Aging of this species can be achieved through two recorded methods. Rough estimations can be taken by measuring the myomeres of glass eels while more exact measurements can be taken by looking at the otolith.

== Conservation Status ==
As of 2020, the Polynesian long-finned eel is considered Data Deficient (DD) by the International Union for Conservation of Nature Red List, as there is currently not enough information known about them to determine their total population and its status. The Polynesian long-finned eel has been considered Data Deficient since 2014, when the species first appeared on the Red List. They were reevaluated again in 2019, but remained Data Deficient. There have been very few studies specifically pertaining A. megastoma, as they are often studied alongside similar species to learn more about phylogeny of freshwater eels as a whole. Furthermore there have been no studies conducted for the purpose of their conservation. This could be a result of difficulties with sampling or locating their populations given that they are a migratory species that travel through multiple bodies of water. Since the Polynesian long-finned eel goes through a leptocephali stage, these small transparent larvae could also be confused with order eels and fish from their superorder. There is an absence of knowledge regarding the spawning area and larval range which could help determine the status of the species.

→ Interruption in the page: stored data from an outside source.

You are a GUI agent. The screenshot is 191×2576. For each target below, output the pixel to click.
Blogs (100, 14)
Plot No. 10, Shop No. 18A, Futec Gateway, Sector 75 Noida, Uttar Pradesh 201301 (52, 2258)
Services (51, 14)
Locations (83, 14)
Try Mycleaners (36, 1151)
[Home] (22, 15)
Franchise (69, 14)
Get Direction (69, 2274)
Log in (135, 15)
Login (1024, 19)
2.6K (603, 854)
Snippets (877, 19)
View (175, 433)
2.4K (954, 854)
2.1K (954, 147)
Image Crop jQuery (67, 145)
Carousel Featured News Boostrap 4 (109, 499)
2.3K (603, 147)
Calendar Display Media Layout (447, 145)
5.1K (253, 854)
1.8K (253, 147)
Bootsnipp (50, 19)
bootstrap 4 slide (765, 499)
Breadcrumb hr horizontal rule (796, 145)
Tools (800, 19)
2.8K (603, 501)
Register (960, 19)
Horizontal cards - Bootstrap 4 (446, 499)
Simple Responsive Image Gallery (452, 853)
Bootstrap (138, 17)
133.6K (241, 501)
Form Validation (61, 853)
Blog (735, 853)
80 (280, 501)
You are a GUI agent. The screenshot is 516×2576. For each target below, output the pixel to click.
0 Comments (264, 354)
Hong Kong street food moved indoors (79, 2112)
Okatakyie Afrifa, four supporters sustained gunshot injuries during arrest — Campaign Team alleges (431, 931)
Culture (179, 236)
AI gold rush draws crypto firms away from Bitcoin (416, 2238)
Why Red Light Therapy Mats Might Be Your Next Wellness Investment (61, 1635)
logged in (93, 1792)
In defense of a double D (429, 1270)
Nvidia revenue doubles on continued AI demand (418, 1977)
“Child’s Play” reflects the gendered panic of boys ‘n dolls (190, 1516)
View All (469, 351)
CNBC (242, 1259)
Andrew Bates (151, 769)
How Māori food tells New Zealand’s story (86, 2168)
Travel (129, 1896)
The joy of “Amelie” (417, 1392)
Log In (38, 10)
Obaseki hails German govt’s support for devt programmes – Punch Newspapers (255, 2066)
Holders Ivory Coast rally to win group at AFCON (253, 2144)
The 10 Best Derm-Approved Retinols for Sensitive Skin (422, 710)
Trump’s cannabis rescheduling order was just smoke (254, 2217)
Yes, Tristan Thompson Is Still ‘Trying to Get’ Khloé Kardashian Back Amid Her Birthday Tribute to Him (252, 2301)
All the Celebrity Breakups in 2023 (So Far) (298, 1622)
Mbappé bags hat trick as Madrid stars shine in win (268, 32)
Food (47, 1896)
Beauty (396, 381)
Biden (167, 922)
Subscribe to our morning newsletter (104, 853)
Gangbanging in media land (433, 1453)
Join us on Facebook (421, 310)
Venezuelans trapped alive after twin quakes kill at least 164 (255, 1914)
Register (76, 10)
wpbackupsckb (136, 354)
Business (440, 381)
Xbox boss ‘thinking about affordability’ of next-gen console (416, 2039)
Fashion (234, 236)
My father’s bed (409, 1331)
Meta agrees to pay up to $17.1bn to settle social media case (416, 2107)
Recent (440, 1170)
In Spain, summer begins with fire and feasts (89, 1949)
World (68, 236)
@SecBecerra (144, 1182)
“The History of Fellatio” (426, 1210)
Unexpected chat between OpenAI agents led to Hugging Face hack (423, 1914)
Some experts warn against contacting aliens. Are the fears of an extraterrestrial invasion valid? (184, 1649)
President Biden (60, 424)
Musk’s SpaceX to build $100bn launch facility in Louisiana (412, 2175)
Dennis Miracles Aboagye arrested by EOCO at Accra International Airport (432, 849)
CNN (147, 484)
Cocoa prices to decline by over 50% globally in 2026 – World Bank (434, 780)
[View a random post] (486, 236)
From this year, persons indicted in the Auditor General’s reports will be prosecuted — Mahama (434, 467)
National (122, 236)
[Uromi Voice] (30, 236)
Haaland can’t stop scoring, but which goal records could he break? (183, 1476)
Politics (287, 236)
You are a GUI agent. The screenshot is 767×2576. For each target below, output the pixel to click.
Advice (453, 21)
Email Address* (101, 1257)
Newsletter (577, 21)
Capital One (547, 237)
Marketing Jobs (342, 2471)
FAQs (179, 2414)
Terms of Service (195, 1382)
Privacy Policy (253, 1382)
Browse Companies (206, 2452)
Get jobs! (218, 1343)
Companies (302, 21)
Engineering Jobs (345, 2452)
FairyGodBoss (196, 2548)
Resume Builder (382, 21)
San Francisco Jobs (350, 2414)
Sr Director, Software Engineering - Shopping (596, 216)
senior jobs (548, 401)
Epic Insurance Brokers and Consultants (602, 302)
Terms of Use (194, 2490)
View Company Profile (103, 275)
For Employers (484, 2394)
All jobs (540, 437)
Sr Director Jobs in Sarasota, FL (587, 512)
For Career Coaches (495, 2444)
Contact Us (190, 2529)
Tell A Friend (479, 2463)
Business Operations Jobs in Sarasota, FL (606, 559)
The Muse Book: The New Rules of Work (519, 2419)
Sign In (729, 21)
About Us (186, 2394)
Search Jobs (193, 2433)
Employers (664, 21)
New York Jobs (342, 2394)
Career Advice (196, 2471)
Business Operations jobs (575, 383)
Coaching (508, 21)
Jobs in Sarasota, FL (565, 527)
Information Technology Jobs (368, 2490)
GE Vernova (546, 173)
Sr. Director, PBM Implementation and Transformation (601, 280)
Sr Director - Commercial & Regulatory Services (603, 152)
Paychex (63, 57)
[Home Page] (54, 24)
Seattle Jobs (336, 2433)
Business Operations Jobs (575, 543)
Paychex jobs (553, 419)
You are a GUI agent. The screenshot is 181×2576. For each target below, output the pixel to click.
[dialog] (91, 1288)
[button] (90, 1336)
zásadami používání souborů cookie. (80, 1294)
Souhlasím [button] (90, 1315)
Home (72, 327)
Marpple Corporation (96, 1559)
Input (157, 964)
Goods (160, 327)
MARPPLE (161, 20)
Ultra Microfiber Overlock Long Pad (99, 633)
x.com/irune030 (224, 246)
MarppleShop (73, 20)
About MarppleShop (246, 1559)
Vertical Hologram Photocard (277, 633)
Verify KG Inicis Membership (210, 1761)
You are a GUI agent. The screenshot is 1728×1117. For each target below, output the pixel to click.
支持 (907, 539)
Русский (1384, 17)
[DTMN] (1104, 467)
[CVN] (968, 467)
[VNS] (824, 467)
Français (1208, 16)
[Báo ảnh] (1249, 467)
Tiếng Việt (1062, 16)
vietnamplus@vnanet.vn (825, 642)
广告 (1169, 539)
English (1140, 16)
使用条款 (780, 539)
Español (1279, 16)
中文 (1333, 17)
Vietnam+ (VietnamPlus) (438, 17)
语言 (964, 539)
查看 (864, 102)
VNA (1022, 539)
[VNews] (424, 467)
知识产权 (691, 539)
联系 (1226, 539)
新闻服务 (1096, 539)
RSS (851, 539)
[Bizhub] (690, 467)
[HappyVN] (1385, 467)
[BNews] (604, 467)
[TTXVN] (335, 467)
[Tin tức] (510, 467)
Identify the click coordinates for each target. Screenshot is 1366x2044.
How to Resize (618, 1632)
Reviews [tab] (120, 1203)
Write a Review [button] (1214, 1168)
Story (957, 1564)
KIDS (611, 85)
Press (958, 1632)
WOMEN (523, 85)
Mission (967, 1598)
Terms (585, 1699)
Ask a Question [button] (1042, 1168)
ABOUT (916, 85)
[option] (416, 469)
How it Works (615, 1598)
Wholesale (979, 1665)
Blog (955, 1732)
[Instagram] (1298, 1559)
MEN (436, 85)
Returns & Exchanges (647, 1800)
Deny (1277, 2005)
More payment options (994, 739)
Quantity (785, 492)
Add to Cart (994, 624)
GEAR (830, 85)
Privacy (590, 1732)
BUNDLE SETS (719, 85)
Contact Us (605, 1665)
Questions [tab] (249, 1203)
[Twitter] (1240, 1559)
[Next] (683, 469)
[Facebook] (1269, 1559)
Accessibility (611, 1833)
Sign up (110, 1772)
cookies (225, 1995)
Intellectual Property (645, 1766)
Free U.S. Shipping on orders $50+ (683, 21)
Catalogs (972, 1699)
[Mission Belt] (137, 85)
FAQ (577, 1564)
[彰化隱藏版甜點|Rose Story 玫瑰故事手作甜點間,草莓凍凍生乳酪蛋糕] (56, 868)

Many freshwater eel species are threatened by dams which impede the obligatory migration of their life cycle, which could be true for A. megastoma as there are dams present on the islands whose freshwater they inhabit. Recruitment could also be damaged by climate change modifying landmarks used for migration, making survival for young eels more difficult and decreasing the likelihood they will reach reproductive age.

The Polynesian long-finned eel is not the target of commercial fisheries looking to sell adult eels, however glass eels are often taken for use in aquaculture, potentially making them a target of fisheries.